Ten years ago I was in the first months of my year of reading a book a day. And for the first time in years, I did not suffer the January doldrums that I had dragged myself through in previous years. With the help of books, I beat January.
On this day ten years ago, I read Love Walked In By Marisa De Los Santos — and the next day I wrote my review, revealing that, basically, I hated the book. But I read it because a good friend had given it to me to read, and in giving it to me, she had opened herself up to me, and in doing so, she had willingly revealed her own desires and interests.
Although I hated the book she had loaned to me, the book reminded me, in a kind of reflection of opposites, of The Moonstone by Wilkie Collins, which is a book I LOVE. We walk together often, that friend and I, and in our walks together we talk about the books she likes, and the books I like, and although we choose different books, in talking about the books we like, we realized that we both find in our books what it is that we need to keep going in our lives, whether it be escape or inspiration or comfort.
How is it that I find what I need in what I read, at the moment I need it?
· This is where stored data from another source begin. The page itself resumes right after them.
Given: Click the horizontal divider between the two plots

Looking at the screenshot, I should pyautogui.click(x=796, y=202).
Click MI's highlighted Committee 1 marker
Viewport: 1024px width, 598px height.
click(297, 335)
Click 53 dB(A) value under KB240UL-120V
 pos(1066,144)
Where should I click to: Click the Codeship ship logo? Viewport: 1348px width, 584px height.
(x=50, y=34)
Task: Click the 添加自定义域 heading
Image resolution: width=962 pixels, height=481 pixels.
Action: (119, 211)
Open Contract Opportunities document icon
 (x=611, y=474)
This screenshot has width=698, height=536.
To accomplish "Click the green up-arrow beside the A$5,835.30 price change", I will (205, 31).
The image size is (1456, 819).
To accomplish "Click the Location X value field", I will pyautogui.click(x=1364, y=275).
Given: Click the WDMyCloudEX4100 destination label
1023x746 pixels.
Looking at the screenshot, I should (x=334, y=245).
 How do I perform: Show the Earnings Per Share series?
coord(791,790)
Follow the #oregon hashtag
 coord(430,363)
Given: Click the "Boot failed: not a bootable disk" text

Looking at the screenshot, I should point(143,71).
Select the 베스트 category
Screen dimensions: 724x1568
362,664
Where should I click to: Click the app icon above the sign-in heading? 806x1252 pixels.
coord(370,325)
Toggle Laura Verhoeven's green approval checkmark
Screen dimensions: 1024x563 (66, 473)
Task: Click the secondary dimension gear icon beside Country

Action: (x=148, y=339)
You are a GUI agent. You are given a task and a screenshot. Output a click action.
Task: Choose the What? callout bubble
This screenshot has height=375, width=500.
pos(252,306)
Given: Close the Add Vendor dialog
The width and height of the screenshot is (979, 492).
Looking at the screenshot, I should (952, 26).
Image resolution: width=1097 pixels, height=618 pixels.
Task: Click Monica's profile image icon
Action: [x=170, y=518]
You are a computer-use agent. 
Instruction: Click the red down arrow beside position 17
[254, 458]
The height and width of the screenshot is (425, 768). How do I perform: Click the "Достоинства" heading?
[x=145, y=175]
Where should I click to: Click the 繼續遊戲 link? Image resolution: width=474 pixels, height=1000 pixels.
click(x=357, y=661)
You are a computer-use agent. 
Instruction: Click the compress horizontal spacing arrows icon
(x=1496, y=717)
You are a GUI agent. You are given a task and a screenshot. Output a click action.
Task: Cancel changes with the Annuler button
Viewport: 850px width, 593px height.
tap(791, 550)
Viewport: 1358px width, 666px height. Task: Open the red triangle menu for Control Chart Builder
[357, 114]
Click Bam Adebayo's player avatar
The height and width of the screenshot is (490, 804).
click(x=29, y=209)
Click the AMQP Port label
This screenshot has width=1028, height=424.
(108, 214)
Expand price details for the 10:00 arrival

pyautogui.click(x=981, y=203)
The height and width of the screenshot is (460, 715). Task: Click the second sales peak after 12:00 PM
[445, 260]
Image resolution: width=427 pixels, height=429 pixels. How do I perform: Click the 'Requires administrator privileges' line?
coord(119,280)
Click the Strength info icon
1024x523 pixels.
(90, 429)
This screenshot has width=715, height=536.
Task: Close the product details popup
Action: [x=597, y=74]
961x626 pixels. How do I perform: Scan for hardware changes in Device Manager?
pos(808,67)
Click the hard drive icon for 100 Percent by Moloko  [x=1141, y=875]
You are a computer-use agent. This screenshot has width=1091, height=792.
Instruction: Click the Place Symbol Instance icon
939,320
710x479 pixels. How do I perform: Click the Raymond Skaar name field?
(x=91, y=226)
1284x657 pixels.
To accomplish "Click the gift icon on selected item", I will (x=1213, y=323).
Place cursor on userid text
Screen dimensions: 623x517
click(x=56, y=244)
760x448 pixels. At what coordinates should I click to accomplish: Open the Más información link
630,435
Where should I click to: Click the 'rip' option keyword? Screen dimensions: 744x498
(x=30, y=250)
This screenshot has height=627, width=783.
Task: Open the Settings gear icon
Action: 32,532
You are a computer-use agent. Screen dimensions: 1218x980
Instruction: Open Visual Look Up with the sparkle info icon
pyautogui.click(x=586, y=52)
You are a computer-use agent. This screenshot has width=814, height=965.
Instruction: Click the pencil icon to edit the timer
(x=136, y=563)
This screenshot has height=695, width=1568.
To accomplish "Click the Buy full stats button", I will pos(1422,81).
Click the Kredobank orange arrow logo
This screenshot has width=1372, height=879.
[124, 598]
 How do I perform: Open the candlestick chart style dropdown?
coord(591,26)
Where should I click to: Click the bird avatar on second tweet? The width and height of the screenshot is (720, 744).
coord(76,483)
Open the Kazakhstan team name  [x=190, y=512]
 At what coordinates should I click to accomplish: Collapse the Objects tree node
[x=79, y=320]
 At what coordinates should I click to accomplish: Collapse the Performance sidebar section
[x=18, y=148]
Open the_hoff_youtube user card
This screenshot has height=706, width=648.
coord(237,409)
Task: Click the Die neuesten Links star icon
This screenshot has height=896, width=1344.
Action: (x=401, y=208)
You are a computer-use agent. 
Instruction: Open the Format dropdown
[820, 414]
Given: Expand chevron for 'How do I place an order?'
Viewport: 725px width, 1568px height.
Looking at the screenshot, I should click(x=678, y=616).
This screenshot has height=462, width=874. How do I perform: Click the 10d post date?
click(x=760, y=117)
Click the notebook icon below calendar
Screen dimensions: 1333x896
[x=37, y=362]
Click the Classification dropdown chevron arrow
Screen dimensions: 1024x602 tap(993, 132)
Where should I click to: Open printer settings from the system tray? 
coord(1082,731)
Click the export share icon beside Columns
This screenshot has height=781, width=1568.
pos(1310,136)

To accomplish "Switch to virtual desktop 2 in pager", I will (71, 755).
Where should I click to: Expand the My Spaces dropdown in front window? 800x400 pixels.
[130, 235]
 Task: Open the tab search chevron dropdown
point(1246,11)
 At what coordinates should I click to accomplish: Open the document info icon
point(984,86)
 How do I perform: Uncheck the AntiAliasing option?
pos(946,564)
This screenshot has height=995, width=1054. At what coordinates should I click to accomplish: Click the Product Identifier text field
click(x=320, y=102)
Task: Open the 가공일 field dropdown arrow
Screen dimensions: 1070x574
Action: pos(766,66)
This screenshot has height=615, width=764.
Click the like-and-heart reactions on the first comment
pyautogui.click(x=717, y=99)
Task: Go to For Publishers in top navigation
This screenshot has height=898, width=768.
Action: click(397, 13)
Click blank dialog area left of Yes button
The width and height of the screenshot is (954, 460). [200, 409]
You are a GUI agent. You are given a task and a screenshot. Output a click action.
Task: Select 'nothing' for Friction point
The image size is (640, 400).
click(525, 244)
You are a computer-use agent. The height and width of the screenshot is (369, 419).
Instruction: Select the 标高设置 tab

I have no answer to that question except that it is so. The universe, in all its wonder, has provided for me, with all the books in the world, just what I need. I only have to look.
For all of us, I believe that life has a way of offering up unexpected nuggets of comfort, in the least expected of places. For me, those places have almost always been books.
Like just like week, when after suffering through two hours of traffic court, I found myself next door to a library. Of course I walked in! And greeting me, front and center, were shelves of new books to read. I perused, I chose, I checked out my books (grateful for my Connecticut library card). Three books: a new thriller titled Something in the Water, a novel with a pool on the cover (I am a swimmer), and the debut novel everyone is talking about, There, There by Tommy Orange.
In the quiet book, a lovely little novel titled The Lido by Libby Page, I discovered Brixton, a neighborhood in London, and a charming variety of characters who call Brixton home. A local swimming pool is threatened with closure due to falling revenue and its impending demise brings the community together in an effort to fight off the inevitable.
The inevitable seems to be what I am always fighting against, and so I read The Lido with interest, and found myself immersed, not only in the cool waters of the pool (those English are tough cookies, swimming in unheated pools March through October!), but in the individual stories of hardship and endurance, of new friendships and lasting loves — and I came away feeling satisfied, happy, and even inspired to jump into my local (heated and indoor) pool.
So yes, I can beat January. With the help the unexpected joys which I know wait for me in the pages of a book, in walks with friends, in jumping into a pool and letting myself sink — and then swim.